▶ _SHORT TASK A_:
In the movie review, which actor plays the old friend who double-crosses the agent?

▶ _TEXT SECTION_:
+ + + + + + +

The movie's about an agent (James Caan) who's double-crossed by an old friend (Robert Duvall) who tries to kill him. The assassination doesn't succeed, but Caan's left elbow and knee are shattered, and he spends the first half hour of the movie walking around like the $6 million man with a blown fuse. He's game, though, and takes karate lessons so he can learn how to turn his cane into an instrument of vengeance. Then he gets a call to take another job.

The job involves machinations so complicated that I wonder if I've got it right. As nearly as I could tell, the leader of a dissenting Japanese political organization has been marked for assassination, and the CIA wants to protect him until he gets out of the United States. When he gets back to Japan, he'll be killed anyway, but through some process of deep CIA thinking, that won't matter. So Caan puts together a team made up of one agent who's retired and another one who's gunhappy, and their job is to smuggle the leader, his daughter and followers out of San Francisco and to an offshore rendezvous.

+ + + + + + +

(Recorded data)

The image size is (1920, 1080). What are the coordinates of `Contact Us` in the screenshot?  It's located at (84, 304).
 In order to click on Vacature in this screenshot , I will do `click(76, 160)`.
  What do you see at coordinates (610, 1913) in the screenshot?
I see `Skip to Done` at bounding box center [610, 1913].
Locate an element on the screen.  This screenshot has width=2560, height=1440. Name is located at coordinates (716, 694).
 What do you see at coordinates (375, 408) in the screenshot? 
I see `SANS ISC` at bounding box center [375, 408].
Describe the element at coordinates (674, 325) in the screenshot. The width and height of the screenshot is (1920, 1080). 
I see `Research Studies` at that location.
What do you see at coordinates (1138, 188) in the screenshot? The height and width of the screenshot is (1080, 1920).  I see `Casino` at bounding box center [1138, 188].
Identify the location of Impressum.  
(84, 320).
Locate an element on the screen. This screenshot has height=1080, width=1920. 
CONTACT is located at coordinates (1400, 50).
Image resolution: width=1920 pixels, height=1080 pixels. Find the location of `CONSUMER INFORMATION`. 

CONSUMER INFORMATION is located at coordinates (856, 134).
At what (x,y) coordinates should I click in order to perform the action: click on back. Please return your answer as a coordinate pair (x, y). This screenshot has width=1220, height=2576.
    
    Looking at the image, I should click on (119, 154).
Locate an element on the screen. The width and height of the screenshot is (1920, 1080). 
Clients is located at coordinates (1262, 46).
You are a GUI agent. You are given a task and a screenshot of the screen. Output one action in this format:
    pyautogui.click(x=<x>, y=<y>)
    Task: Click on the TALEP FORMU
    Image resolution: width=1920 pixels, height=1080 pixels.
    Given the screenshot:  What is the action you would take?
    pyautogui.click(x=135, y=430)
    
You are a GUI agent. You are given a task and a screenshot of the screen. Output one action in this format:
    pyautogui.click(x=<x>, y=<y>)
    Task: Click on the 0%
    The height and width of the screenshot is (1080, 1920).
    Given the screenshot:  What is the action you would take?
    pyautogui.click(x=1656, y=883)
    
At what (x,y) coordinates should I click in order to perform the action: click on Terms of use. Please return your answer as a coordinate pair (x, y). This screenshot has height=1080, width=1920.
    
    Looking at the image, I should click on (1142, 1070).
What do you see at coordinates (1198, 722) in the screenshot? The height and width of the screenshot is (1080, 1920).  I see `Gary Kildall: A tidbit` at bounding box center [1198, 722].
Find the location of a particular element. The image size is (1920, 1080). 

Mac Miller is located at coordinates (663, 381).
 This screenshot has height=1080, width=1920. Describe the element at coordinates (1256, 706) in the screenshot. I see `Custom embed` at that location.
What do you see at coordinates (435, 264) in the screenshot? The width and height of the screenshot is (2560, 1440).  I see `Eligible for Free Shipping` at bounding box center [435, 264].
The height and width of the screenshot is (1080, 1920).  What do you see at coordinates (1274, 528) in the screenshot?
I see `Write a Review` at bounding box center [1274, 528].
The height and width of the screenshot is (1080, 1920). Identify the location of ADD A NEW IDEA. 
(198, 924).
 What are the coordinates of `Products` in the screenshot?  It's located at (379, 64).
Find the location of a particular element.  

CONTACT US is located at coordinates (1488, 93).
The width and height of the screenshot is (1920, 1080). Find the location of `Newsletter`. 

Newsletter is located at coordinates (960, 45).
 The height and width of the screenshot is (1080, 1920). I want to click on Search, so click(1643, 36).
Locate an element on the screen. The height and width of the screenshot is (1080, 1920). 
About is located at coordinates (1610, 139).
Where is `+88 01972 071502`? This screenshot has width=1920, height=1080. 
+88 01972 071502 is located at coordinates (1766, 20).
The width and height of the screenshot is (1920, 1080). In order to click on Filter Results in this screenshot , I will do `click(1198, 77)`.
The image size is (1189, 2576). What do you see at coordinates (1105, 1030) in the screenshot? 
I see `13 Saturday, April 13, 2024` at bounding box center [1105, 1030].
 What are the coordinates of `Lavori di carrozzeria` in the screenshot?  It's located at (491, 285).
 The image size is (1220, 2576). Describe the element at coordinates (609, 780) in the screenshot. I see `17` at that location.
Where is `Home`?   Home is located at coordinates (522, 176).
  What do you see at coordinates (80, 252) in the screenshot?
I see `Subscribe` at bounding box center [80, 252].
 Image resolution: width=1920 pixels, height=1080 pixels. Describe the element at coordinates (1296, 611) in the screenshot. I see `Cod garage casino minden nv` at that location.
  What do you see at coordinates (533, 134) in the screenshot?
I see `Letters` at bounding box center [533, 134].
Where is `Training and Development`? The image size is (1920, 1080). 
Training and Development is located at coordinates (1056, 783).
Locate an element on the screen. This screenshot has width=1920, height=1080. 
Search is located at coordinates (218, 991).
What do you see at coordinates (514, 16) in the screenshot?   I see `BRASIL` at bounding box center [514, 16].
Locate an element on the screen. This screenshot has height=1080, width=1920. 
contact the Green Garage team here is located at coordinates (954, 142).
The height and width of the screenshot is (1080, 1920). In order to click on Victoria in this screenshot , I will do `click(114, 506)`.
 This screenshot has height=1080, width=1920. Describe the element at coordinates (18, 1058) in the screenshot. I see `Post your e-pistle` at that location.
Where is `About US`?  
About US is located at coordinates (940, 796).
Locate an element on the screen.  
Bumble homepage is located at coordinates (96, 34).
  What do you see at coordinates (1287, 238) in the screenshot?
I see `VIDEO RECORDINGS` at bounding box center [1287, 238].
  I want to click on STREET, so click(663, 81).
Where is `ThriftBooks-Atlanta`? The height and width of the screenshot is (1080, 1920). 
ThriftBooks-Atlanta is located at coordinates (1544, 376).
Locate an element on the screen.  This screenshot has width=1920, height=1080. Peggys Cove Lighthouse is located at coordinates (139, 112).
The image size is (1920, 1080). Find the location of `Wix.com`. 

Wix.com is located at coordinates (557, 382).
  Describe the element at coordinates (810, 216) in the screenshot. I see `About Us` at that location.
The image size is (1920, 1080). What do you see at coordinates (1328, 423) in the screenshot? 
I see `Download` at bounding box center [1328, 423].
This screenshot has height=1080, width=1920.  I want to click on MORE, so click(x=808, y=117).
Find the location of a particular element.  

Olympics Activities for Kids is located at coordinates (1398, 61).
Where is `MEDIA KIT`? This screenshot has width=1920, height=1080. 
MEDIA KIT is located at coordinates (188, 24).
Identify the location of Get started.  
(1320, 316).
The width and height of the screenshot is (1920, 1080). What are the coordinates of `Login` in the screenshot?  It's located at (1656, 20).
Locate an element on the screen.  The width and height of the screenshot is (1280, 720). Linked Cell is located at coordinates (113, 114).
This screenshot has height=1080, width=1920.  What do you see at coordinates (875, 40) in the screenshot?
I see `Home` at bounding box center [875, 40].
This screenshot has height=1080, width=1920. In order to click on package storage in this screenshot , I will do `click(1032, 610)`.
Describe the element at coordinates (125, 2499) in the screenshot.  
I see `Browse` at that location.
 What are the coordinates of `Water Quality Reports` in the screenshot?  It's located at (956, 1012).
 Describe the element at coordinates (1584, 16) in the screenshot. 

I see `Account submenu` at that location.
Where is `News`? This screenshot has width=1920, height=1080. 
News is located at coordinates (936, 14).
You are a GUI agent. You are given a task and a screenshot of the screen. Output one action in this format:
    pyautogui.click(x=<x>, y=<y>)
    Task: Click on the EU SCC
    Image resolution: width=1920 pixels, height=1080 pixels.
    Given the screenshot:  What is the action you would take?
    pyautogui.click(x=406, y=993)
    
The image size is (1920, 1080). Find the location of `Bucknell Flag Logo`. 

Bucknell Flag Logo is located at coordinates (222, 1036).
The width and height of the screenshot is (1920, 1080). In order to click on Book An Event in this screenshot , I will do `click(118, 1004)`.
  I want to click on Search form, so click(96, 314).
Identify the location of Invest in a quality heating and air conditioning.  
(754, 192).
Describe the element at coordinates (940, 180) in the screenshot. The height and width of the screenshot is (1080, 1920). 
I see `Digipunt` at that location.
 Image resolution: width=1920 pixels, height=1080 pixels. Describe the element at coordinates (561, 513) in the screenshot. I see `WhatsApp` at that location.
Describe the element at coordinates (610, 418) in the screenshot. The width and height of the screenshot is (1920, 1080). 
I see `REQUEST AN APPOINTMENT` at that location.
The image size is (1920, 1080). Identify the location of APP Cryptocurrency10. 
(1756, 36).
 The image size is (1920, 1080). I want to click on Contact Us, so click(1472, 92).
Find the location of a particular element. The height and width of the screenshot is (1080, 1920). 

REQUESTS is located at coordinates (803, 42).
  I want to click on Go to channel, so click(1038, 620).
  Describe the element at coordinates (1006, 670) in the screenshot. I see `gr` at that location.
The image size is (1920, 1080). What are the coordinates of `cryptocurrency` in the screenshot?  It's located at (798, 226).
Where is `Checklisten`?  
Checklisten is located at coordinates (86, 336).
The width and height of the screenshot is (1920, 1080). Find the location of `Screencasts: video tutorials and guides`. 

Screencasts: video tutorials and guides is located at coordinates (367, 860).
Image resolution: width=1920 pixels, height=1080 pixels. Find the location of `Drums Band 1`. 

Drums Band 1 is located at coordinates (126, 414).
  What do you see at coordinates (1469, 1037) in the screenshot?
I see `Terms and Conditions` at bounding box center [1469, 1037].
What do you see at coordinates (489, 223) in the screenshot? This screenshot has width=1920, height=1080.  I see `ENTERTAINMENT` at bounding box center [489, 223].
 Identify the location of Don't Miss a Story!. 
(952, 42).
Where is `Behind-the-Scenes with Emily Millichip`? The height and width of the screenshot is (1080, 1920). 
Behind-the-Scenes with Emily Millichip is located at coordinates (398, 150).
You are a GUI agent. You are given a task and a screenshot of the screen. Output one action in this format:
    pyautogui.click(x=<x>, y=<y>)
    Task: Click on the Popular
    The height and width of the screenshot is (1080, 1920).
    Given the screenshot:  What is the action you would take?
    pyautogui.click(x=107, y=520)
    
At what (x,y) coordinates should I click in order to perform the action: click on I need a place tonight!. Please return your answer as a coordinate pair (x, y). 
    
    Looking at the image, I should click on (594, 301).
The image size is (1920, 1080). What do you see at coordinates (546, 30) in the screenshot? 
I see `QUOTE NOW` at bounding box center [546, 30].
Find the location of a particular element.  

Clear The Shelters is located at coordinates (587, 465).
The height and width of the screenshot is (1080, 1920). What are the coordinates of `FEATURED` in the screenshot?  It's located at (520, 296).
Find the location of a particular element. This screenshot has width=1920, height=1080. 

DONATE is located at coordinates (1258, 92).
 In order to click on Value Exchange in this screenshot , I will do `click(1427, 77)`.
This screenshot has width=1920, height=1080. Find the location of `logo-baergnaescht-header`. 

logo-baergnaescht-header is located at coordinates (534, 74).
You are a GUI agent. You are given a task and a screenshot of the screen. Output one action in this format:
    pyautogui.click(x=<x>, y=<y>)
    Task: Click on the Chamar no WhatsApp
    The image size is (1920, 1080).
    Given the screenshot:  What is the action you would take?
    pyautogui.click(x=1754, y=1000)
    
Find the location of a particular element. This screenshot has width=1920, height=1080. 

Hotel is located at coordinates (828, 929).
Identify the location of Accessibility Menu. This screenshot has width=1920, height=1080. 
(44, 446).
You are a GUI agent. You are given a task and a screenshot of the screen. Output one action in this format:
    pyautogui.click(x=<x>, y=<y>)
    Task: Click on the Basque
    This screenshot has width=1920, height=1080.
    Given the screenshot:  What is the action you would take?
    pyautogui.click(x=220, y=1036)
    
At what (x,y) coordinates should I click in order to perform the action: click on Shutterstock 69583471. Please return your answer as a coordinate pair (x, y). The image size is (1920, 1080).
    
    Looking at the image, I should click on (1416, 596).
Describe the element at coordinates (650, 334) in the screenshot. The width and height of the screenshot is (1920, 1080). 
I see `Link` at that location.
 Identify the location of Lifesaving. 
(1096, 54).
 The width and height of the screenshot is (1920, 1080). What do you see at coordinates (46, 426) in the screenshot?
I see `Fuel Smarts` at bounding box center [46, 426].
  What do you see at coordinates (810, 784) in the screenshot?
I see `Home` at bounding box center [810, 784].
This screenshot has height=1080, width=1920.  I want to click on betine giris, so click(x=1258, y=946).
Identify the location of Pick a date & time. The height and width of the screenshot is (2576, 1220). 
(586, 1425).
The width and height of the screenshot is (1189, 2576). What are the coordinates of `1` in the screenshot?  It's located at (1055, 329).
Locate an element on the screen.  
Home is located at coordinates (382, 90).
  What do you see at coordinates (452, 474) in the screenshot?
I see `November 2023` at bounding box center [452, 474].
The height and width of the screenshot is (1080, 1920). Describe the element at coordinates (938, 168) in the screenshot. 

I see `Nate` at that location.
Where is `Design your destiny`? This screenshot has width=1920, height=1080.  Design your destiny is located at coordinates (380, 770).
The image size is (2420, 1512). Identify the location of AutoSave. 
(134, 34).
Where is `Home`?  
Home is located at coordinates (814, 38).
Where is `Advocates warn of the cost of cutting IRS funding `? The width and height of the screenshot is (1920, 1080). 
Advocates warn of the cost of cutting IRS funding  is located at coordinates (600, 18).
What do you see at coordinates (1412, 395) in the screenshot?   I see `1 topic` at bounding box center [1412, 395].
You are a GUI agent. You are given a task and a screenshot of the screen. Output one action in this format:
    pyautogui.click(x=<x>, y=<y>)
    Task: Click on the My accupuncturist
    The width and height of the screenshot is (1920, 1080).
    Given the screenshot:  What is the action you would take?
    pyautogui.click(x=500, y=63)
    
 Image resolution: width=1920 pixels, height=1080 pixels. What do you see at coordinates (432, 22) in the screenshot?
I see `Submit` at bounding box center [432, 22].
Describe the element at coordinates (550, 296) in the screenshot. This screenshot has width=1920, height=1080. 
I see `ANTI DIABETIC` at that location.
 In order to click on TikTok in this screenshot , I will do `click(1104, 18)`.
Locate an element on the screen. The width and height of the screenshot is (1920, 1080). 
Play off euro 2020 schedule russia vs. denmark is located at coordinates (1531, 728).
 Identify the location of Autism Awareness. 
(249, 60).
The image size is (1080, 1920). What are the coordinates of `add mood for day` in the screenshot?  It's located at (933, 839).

+ + + + + + +

▶ _SHORT TASK B_:
Copy the recorded data word for word, from the line containing "Describe the element at coordinates (550, 296)" through the end of the records.

▶ _CORRECT OUTPUT A_:
Robert Duvall

▶ _CORRECT OUTPUT B_:
Describe the element at coordinates (550, 296) in the screenshot. This screenshot has width=1920, height=1080. 
I see `ANTI DIABETIC` at that location.
 In order to click on TikTok in this screenshot , I will do `click(1104, 18)`.
Locate an element on the screen. The width and height of the screenshot is (1920, 1080). 
Play off euro 2020 schedule russia vs. denmark is located at coordinates (1531, 728).
 Identify the location of Autism Awareness. 
(249, 60).
The image size is (1080, 1920). What are the coordinates of `add mood for day` in the screenshot?  It's located at (933, 839).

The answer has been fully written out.